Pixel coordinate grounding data
##############################
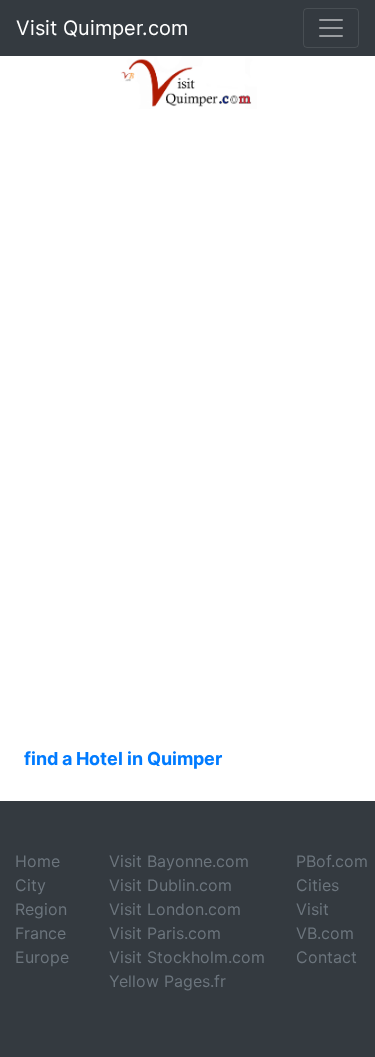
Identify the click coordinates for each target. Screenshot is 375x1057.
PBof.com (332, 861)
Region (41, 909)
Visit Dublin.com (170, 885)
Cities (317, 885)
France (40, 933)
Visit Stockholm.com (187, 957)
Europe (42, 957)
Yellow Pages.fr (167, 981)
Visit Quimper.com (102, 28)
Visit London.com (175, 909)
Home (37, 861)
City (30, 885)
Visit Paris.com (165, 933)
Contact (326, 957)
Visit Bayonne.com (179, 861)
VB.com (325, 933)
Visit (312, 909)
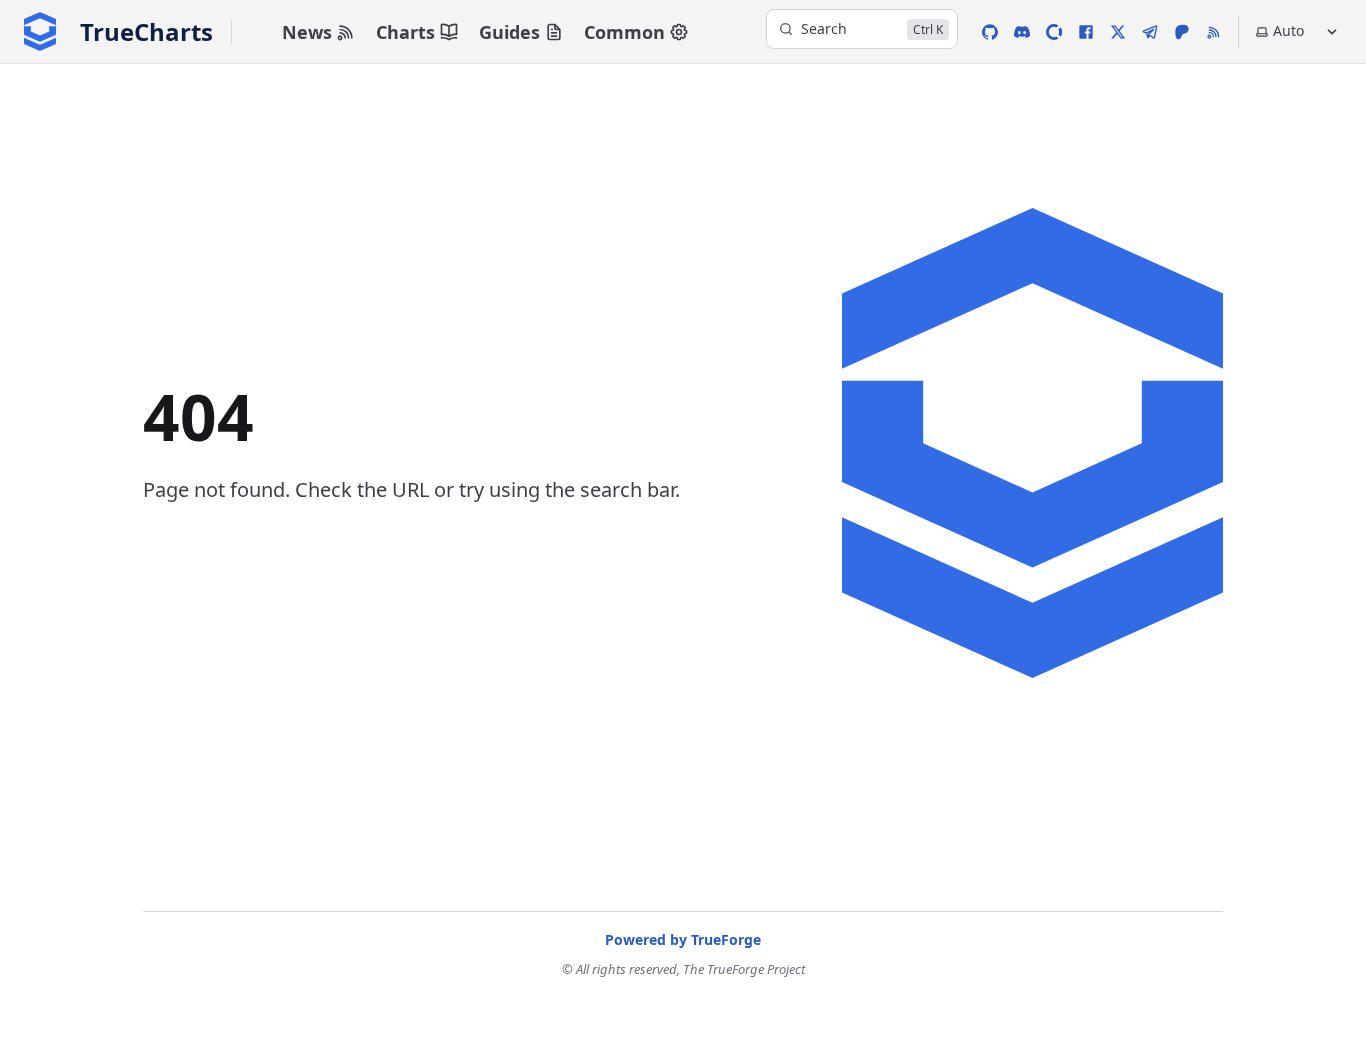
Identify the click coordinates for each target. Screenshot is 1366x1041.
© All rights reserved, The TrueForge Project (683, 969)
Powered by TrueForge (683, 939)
##############################
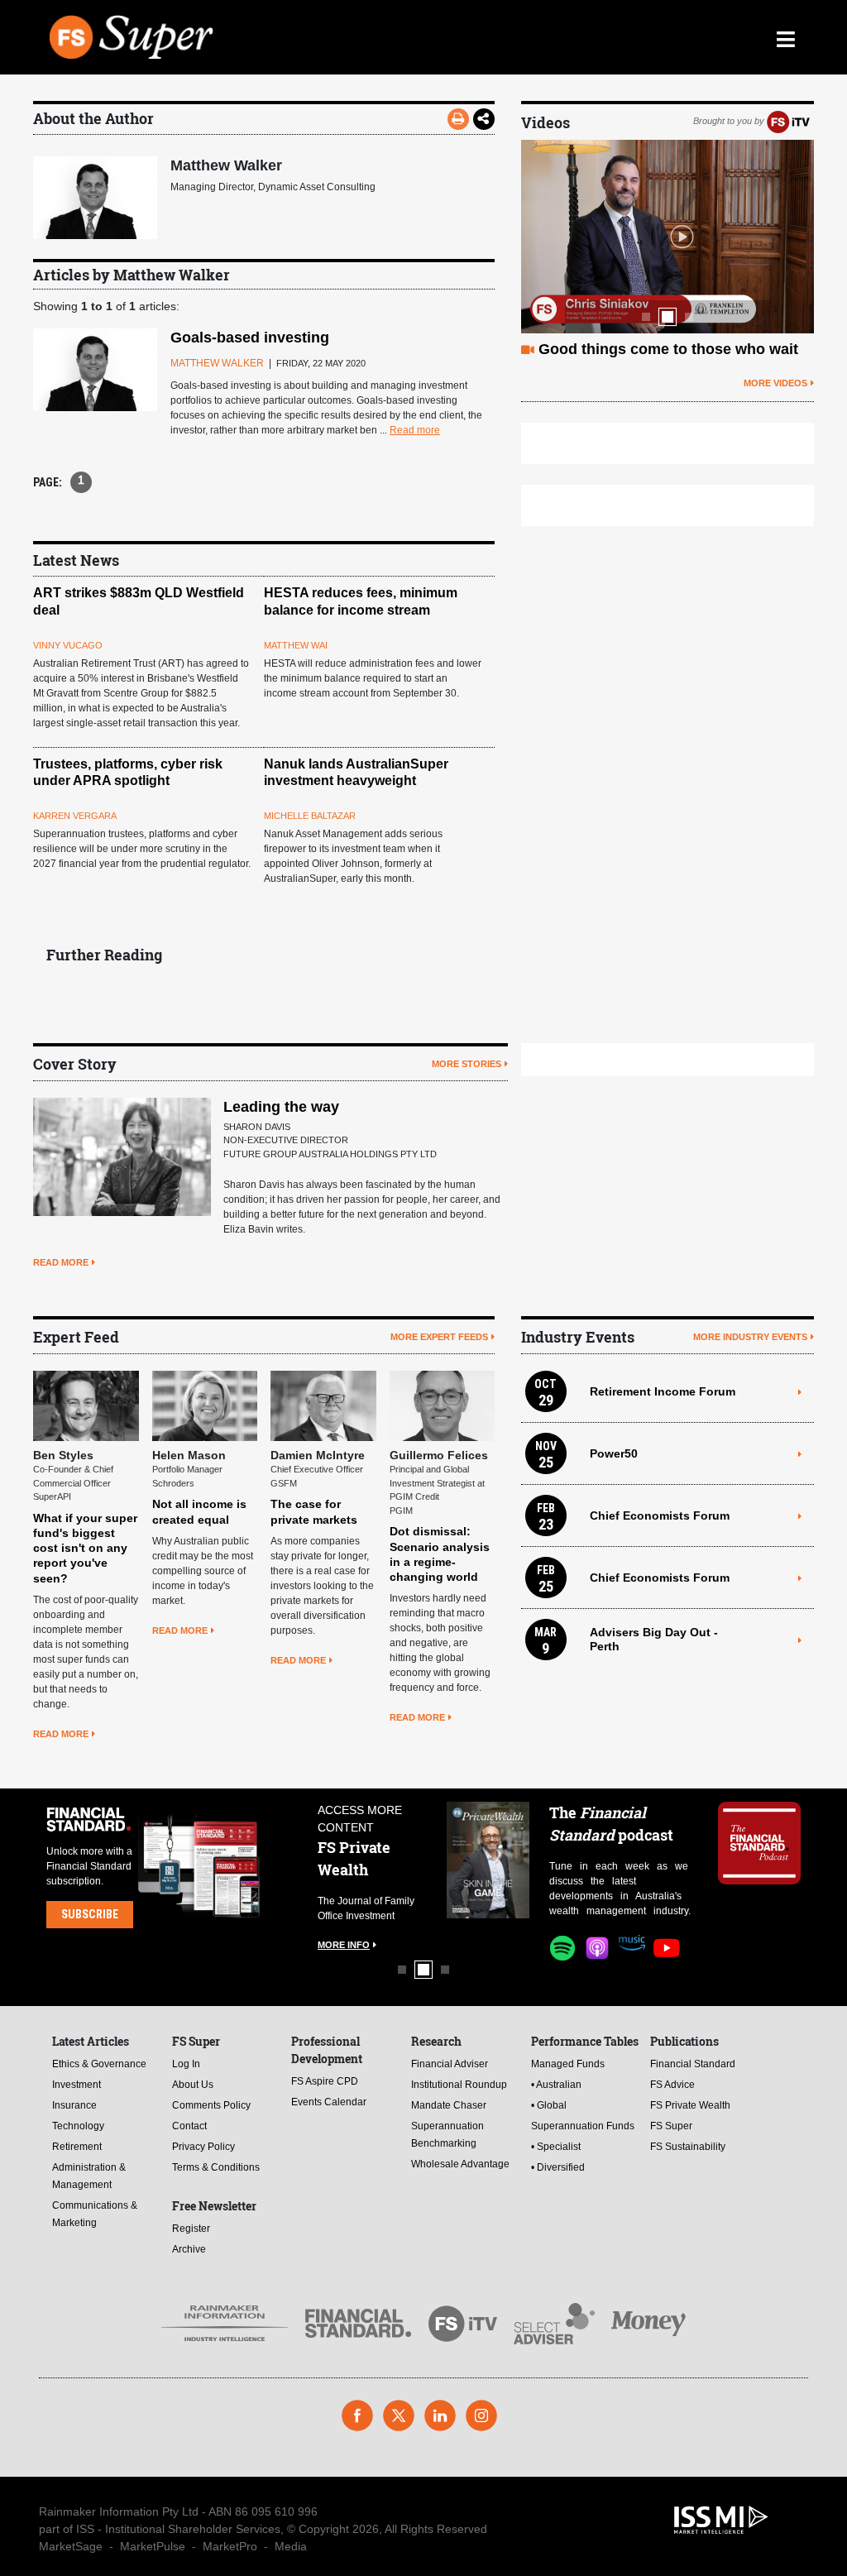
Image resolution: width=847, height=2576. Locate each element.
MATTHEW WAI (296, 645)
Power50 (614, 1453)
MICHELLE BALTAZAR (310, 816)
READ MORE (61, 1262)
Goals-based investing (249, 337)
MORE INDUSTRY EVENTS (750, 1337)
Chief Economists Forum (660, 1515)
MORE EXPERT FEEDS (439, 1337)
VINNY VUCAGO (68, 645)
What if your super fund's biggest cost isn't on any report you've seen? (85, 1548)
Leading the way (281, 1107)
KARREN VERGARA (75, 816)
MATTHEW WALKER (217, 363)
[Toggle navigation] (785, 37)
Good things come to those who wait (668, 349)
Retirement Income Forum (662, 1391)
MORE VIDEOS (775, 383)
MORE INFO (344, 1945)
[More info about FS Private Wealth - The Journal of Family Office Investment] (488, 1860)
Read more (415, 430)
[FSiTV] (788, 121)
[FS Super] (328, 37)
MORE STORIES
##############################
Every line above from the line with "KARREN VERGARA (75, 816)" to the line with "MORE STORIES", both included, must be reproduced exactly, and no other line may appear.

▶ Result below
KARREN VERGARA (75, 816)
MATTHEW WALKER (217, 363)
[Toggle navigation] (785, 37)
Good things come to those who wait (668, 349)
Retirement Income Forum (662, 1391)
MORE VIDEOS (775, 383)
MORE INFO (344, 1945)
[More info about FS Private Wealth - The Journal of Family Office Investment] (488, 1860)
Read more (415, 430)
[FSiTV] (788, 121)
[FS Super] (328, 37)
MORE STORIES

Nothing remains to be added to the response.